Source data
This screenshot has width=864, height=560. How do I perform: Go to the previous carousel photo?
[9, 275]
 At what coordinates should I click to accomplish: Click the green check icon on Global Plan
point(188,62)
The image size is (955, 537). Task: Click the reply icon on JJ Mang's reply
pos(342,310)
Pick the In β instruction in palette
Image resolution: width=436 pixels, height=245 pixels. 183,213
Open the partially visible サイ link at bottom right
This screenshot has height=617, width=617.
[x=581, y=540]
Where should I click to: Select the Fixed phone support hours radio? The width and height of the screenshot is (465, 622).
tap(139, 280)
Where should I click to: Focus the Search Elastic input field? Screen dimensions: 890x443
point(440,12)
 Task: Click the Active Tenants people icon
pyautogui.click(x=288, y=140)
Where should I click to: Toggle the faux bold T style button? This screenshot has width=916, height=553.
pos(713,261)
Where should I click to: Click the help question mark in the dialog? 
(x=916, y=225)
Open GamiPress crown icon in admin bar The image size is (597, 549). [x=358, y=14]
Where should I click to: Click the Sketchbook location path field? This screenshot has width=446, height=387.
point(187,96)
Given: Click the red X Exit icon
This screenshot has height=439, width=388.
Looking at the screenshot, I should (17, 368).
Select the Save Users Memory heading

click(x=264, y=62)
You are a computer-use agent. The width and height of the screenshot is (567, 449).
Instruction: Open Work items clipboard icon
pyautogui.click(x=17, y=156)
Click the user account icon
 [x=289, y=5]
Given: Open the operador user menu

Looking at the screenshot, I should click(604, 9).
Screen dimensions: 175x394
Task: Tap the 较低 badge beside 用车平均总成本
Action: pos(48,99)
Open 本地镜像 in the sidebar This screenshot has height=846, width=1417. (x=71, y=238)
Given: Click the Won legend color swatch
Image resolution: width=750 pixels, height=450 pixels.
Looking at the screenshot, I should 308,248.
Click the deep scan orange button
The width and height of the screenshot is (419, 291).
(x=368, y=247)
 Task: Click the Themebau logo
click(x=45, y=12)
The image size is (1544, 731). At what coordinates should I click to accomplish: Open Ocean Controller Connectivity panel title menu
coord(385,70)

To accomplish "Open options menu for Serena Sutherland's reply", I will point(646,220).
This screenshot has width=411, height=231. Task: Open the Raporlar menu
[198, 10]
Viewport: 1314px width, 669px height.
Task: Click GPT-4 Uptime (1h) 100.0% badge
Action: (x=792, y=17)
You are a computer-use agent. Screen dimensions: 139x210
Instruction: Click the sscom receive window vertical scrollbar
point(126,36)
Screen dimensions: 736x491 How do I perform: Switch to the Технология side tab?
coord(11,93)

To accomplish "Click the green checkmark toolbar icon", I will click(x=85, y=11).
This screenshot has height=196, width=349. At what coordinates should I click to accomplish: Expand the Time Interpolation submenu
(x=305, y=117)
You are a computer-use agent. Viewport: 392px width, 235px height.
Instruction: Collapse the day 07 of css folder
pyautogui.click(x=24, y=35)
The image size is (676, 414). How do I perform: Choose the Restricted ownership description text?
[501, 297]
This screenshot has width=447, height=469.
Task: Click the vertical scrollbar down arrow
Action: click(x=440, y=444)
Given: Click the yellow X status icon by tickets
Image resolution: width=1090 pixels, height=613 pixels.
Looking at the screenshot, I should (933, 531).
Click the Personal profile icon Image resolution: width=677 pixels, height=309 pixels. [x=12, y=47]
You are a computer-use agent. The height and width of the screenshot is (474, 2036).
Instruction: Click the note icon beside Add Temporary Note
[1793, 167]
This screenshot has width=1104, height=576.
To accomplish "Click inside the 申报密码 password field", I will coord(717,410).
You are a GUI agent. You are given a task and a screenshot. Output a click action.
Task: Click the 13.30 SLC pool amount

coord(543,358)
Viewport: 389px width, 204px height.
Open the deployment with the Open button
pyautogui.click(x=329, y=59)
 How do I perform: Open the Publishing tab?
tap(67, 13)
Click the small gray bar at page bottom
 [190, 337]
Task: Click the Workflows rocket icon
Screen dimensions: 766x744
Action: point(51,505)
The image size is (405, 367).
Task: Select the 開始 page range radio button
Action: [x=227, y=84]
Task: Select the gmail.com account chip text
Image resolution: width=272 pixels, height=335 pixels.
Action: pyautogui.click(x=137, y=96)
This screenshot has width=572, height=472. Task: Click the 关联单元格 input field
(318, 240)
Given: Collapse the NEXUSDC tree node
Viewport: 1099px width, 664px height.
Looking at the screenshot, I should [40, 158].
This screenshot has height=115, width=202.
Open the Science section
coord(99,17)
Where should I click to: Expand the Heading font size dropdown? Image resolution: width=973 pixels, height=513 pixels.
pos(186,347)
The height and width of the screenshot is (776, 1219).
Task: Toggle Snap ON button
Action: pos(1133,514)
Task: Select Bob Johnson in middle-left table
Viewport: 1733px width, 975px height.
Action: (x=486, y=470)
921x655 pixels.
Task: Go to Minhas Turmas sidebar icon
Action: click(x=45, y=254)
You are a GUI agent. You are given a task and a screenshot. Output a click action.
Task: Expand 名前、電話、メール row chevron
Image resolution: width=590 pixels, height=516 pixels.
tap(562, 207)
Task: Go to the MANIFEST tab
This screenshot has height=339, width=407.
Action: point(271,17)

Instructions for the task.
Rewrite the stretch from the line containing "At what coordinates should I click to accomplish: Click" through the line containing "click(x=45, y=12)", putting "How do I" wherever "Where should I click to" appears and keeping everything else as it is.

Exercise response.
 At what coordinates should I click to accomplish: Click the green check icon on Global Plan
point(188,62)
The image size is (955, 537). Task: Click the reply icon on JJ Mang's reply
pos(342,310)
Pick the In β instruction in palette
Image resolution: width=436 pixels, height=245 pixels. 183,213
Open the partially visible サイ link at bottom right
This screenshot has height=617, width=617.
[x=581, y=540]
How do I: Select the Fixed phone support hours radio? The width and height of the screenshot is (465, 622).
tap(139, 280)
How do I: Focus the Search Elastic input field? Screen dimensions: 890x443
point(440,12)
 Task: Click the Active Tenants people icon
pyautogui.click(x=288, y=140)
How do I: Toggle the faux bold T style button? This screenshot has width=916, height=553.
pos(713,261)
How do I: Click the help question mark in the dialog? 
(x=916, y=225)
Open GamiPress crown icon in admin bar The image size is (597, 549). [x=358, y=14]
How do I: Click the Sketchbook location path field? This screenshot has width=446, height=387.
point(187,96)
Given: Click the red X Exit icon
This screenshot has height=439, width=388.
Looking at the screenshot, I should (17, 368).
Select the Save Users Memory heading

click(x=264, y=62)
You are a computer-use agent. The width and height of the screenshot is (567, 449).
Instruction: Open Work items clipboard icon
pyautogui.click(x=17, y=156)
Click the user account icon
 [x=289, y=5]
Given: Open the operador user menu

Looking at the screenshot, I should click(604, 9).
Screen dimensions: 175x394
Task: Tap the 较低 badge beside 用车平均总成本
Action: pos(48,99)
Open 本地镜像 in the sidebar This screenshot has height=846, width=1417. (x=71, y=238)
Given: Click the Won legend color swatch
Image resolution: width=750 pixels, height=450 pixels.
Looking at the screenshot, I should 308,248.
Click the deep scan orange button
The width and height of the screenshot is (419, 291).
(x=368, y=247)
 Task: Click the Themebau logo
click(x=45, y=12)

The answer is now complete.